Extrait du texte »
***
« MATCH ! », l’amour à l’ère du numérique à découvrir jusqu’au 29 octobre au Théâtre de Belleville

L’autrice et comédienne Marilyne Lagrafeuil mêle tragique et comique pour interroger avec délicatesse les conventions amoureuses et leurs évolutions, dans une autofiction nourrie par ses expériences des rencontres en ligne et accompagnée par les reprises inspirées du multi-instrumentiste Sébastien Chadelaud.

C’est dans le décor épuré d’une salle de bal corrézienne, « lieu de fête et de solitude » réunissant à la fois « ceux et celles qui dansent, ceux et celles qui regardent », que l’on retrouve d’abord la jeune Marilyne. Pensée comme une « tragédie drôle », MATCH ! se dévoile en frise chronologique où se succèdent « attentes, espoirs, frustrations, addictions, déceptions » : un témoignage personnel aux observations pourtant universelles, à travers lequel les innocents projets enfantins de la comédienne seront rapidement confrontés aux réalités de la vie parisienne et de ses péripéties amoureuses.

La pièce est la seconde réalisation d’une trilogie imaginée par l’autrice, metteuse en scène, et interprète de la compagnie La sœur de Shakespeare, un projet qui « raconte la façon dont le monde contemporain bouleverse l’intime » grâce à l’exercice théâtral de l’autofiction. Des débuts des sites de rencontres en ligne avec Meetic jusqu’aux swipes de Tinder, en passant par les « séances de shopping » encouragées par Adopte un mec, Marilyne Lagrafeuil livre une prestation aussi touchante que grinçante pour dépeindre les révolutions des amours numériques, « thématique peu traitée artistiquement en dehors du stand-up ».
***
Extraits de données »
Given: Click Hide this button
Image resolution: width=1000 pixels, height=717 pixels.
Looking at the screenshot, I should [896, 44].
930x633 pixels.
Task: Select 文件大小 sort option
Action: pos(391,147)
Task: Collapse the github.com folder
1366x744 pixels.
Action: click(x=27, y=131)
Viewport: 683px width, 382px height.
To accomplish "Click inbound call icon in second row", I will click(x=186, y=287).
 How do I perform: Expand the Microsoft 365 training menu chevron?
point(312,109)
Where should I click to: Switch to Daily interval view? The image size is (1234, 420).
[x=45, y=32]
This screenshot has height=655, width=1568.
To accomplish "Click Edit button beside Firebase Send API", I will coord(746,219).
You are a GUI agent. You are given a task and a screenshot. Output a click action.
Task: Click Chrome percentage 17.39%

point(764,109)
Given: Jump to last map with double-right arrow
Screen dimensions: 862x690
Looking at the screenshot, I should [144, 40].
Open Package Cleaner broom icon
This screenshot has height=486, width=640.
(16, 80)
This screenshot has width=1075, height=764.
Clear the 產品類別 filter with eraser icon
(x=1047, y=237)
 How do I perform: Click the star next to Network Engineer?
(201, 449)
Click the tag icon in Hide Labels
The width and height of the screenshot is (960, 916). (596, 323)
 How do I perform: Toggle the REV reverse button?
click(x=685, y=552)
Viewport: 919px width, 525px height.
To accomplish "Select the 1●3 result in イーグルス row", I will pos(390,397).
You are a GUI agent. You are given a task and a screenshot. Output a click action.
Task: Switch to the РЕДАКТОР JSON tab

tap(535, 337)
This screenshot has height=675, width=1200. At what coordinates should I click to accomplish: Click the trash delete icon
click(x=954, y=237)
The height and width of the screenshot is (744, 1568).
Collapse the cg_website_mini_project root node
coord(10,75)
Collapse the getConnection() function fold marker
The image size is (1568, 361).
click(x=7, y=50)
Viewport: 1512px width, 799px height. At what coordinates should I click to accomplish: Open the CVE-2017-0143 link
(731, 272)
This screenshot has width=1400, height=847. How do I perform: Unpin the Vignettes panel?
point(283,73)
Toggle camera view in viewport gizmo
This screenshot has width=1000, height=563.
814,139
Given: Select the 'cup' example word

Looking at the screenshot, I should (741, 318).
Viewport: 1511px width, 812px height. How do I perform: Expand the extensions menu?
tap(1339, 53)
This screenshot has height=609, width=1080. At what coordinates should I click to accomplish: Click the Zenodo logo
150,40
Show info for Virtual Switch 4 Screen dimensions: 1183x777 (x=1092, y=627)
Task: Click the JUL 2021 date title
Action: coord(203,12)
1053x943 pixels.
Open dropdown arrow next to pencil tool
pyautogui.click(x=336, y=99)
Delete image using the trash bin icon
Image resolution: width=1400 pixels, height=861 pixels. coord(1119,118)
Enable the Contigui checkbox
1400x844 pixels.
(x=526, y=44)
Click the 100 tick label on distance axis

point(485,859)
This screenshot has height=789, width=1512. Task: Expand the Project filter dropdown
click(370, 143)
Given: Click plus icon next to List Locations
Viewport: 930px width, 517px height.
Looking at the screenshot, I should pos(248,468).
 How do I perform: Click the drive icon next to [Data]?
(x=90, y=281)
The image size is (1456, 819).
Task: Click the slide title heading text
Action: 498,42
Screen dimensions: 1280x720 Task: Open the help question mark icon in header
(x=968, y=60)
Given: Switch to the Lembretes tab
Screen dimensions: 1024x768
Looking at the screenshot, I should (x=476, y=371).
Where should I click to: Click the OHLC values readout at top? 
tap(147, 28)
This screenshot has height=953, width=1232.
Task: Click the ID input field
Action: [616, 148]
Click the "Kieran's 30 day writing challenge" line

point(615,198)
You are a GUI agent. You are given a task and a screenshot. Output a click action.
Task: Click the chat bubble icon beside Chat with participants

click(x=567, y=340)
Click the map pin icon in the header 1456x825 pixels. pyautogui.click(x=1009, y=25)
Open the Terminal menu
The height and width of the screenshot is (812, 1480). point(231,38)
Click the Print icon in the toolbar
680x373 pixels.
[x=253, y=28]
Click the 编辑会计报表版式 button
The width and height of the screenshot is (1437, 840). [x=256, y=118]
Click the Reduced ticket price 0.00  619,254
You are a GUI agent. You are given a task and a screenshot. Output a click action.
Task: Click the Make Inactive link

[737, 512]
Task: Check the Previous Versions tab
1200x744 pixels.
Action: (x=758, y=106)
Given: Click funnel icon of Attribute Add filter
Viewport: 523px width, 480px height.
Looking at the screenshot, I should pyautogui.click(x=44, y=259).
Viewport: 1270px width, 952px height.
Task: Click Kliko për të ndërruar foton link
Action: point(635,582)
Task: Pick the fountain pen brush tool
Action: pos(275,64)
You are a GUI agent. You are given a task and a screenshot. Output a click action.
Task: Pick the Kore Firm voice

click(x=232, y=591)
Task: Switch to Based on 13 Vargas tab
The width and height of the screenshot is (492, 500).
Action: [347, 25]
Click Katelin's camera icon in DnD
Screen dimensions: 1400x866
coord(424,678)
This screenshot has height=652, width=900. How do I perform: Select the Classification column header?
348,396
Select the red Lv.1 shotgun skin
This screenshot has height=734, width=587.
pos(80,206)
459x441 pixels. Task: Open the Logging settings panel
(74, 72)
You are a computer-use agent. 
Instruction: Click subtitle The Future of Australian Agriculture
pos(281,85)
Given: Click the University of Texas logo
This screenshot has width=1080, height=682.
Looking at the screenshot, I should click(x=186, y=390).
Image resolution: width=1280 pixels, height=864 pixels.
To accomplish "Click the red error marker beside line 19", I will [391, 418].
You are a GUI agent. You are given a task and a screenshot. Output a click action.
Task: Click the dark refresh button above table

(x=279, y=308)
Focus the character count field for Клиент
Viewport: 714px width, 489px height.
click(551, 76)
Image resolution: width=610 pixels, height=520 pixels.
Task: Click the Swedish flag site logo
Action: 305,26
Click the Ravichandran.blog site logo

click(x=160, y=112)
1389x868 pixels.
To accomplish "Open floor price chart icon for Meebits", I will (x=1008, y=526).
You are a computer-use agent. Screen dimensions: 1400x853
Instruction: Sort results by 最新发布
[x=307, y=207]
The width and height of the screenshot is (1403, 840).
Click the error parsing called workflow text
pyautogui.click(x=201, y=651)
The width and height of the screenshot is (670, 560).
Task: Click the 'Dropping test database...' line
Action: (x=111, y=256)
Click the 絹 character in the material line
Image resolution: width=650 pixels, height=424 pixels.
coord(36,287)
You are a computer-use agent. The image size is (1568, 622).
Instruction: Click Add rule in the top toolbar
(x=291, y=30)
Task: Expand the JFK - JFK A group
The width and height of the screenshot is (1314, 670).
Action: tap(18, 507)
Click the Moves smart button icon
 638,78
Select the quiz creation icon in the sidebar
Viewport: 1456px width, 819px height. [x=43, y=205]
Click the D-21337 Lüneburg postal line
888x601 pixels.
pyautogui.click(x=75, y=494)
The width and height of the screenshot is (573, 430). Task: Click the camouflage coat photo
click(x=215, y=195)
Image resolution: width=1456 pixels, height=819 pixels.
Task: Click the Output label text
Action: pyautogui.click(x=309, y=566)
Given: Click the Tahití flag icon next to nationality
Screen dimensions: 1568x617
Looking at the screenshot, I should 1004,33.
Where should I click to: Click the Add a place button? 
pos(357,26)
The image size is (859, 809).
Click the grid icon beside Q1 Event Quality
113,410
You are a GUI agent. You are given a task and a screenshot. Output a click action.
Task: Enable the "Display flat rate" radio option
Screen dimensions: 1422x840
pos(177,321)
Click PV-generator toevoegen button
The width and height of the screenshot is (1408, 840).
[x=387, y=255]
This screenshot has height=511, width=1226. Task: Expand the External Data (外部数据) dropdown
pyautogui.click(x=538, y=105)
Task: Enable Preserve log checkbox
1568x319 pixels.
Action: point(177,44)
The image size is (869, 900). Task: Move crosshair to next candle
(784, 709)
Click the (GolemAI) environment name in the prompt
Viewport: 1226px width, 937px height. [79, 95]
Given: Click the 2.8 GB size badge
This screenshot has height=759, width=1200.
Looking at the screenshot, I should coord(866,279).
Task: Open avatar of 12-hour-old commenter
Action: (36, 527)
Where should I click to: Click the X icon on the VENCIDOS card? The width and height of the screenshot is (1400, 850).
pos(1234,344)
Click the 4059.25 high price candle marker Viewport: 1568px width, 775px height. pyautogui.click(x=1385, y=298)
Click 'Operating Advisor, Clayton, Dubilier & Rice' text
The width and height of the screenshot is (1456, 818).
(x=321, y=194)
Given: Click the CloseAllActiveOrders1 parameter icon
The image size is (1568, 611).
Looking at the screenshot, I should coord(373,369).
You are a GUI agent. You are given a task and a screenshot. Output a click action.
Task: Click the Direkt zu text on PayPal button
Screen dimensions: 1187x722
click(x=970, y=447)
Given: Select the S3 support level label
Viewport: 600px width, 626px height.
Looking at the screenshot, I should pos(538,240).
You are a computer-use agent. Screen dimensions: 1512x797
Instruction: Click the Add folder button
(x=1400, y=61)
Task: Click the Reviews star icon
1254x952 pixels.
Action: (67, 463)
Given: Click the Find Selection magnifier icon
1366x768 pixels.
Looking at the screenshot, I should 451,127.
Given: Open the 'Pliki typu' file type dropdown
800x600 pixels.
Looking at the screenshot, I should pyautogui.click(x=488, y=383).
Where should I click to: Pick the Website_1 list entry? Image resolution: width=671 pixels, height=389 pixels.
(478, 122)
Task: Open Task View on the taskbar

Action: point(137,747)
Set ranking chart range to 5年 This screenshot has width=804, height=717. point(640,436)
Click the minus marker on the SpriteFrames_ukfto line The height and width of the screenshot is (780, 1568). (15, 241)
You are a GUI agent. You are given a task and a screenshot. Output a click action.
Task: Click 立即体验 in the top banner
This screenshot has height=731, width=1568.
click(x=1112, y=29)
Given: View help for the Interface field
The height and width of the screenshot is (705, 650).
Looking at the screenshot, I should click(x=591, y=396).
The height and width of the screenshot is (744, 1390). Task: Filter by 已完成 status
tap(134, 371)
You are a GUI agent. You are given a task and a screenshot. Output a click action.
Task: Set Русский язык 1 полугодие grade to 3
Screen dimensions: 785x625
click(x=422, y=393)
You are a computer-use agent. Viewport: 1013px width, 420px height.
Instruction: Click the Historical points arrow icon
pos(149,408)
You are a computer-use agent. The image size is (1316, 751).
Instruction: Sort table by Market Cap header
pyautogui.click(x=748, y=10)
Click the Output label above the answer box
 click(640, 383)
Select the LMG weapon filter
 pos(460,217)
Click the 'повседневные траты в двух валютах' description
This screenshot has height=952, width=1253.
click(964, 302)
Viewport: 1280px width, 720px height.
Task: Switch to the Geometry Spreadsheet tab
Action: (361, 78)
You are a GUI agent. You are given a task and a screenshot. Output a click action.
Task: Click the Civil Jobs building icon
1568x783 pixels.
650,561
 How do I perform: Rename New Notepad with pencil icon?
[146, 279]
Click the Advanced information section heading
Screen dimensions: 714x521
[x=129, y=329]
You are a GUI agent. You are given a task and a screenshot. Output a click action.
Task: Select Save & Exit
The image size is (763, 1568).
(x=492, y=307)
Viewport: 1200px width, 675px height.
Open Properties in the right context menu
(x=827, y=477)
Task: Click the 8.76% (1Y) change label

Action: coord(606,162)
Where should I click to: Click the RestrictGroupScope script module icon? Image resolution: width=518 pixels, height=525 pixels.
***
Consignes de l'exercice »
1 – D'après l'article sur la pièce MATCH !, comment s'appelle la compagnie de Marilyne Lagrafeuil ?
2 – Prolongez l'article sur la pièce MATCH ! en reprenant juste après sa dernière phrase.
Les enregistrements ne servent pas pour cet exercice.

Résultats par consigne »
1 – La sœur de Shakespeare.

2 –
« J’ai voulu m’emparer de ce sujet et le traiter de manière sensible, sans a priori et jugement moral, en partant de ma propre expérience », explique l’artiste. Dans son récit aux constats quasi anthropologiques, Marilyne Lagrafeuil rend compte de « différentes expériences sociales » nées de ses échanges en ligne, comme si elle « enregistrait le monde en le vivant ». Pour elle, « c’est tout le contraire d’un travail sur soi. La valeur collective du “je”, c’est le dépassement de la singularité de l’expérience, des limites de la conscience individuelle qui sont les nôtres dans la vie, c’est la possibilité pour la spectatrice ou le spectateur de s’approprier le spectacle, de se poser des questions ou de se libérer ».

Bien plus qu’une simple description douce-amère des aléas et des affres des relations hétérosexuelles, MATCH ! interroge des thématiques qui touchent chacune et chacun d’entre nous : le poids des normes sociales et du temps qui s’écoule, le modèle écorné du couple contemporain, la douleur et la libération de la solitude… « Il s’agit de raconter la difficulté d’être vivante ou vivant, sa beauté aussi, les failles, le pathétique, un exercice de vérité possible seulement sur un plateau de théâtre », estime la comédienne, qui s’intéresse à « l’invention de nouvelles formes scénographiques ».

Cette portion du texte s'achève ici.